Closed sr320 closed 1 year ago

sr320 commented 1 year ago

2 files (and checksums) available at https://gannet.fish.washington.edu/seashell/wd/ln/

kubu4 commented 1 year ago

It's not terribly important, but I like to know genus/species for my workflow. Do you happen to have that info?

sr320 commented 1 year ago

Little neck clam

kubu4 commented 1 year ago

Trinity assembly stats:

################################
## Counts of transcripts, etc.
################################
Total trinity 'genes':  502826
Total trinity transcripts:  645444
Percent GC: 36.80

########################################
Stats based on ALL transcript contigs:
########################################

    Contig N10: 3398
    Contig N20: 2073
    Contig N30: 1301
    Contig N40: 862
    Contig N50: 609

    Median contig length: 319
    Average contig: 516.94
    Total assembled bases: 333658646

#####################################################
## Stats based on ONLY LONGEST ISOFORM per 'GENE':
#####################################################

    Contig N10: 2495
    Contig N20: 1337
    Contig N30: 829
    Contig N40: 588
    Contig N50: 455

    Median contig length: 300
    Average contig: 439.38
    Total assembled bases: 220929754

I followed up this assembly using Transdecoder to get a better idea of how many of these "genes" are actually "functional" - this is done by using blastp and Pfam alignments, as well as using a Hidden Markov Model to predict open reading frames (ORFs).

Transdecoder identified:


Links:

Trinity assembly directory:

Trinity FastA:

Trinity FastA index:

Trinity stats file:


Transdecoder directory:

Transdecoder GFF3:

Transdecoder BED:

mgavery commented 1 year ago

@kubu4, I do you typically see a big drop off in mapping rates when using Transdecoder? It's not a direct comparison, but mapping rate went from 50-92% (depending on tissue sample) from Giles' Trinity transcriptome, to 21-34% for the Transdecoder filtered transcriptome. Of course I would expect to reduce mapping when dropping contigs, but this seems like a lot so I just wonder if there is any comparison you may have?

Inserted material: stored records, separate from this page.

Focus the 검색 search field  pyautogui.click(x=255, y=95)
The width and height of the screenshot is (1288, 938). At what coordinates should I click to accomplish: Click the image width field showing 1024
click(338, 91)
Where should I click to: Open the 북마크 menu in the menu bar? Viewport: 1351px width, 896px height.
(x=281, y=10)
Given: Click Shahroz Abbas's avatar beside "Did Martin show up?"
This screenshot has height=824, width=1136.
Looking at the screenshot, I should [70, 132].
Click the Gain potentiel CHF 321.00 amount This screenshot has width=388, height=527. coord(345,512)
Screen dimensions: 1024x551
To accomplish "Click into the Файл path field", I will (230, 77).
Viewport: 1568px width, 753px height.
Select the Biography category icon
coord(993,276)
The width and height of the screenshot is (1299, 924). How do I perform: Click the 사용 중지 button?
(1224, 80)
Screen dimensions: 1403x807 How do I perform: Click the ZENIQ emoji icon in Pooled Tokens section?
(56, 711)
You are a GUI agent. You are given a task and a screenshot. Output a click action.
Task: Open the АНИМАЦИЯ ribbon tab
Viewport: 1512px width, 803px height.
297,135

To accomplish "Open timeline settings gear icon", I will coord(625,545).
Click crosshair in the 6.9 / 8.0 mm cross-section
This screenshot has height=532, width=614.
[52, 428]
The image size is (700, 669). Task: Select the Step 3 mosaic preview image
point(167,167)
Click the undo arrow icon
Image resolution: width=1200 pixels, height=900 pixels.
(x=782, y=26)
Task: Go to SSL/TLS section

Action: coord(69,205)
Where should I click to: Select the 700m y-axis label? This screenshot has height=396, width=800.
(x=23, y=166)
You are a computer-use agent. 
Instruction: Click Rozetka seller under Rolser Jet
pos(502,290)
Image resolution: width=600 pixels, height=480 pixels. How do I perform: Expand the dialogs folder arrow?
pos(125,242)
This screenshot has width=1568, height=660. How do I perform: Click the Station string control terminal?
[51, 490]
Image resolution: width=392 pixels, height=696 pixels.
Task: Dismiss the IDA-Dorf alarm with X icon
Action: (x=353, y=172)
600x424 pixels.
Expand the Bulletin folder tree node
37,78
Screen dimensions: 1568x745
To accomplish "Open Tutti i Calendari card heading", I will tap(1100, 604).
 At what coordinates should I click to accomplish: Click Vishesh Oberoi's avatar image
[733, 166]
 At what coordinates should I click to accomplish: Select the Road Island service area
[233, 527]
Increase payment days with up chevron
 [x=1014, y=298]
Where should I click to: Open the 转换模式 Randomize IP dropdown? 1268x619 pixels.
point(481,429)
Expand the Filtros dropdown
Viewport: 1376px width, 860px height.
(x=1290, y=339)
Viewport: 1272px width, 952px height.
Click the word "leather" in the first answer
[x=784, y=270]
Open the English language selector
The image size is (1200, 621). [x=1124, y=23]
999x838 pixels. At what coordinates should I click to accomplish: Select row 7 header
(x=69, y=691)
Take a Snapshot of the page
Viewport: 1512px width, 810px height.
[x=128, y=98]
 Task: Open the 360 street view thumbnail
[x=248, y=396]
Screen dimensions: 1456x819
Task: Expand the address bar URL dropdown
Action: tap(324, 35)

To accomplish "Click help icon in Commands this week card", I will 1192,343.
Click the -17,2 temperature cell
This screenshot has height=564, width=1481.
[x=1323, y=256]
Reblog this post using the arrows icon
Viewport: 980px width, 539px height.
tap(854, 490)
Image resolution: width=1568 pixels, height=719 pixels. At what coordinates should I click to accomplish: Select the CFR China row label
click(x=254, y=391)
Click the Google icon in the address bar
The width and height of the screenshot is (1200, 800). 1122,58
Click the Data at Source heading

mgavery commented 1 year ago

Oh, here is a spreadsheet of mapping rates with various assemblies. The comparison above corresponds to column J (Trinity transcriptome) and column K (Transdecoder filtered transcriptome). You probably have to request permission from Giles to view https://docs.google.com/spreadsheets/d/15AVtCiVotFQotXtILx2pZ3gQswLyTew_S3eBaPM6yKc/edit#gid=0

kubu4 commented 1 year ago

I've never tried mapping reads back to the Transdecoder results before. However, that difference in mapping rates isn't surprising when you look at the number of "genes" identified by Trinity (502826) and the number of complete/partial ORFs identified by Transdecoder (74533) - that's a reduction of ~85%...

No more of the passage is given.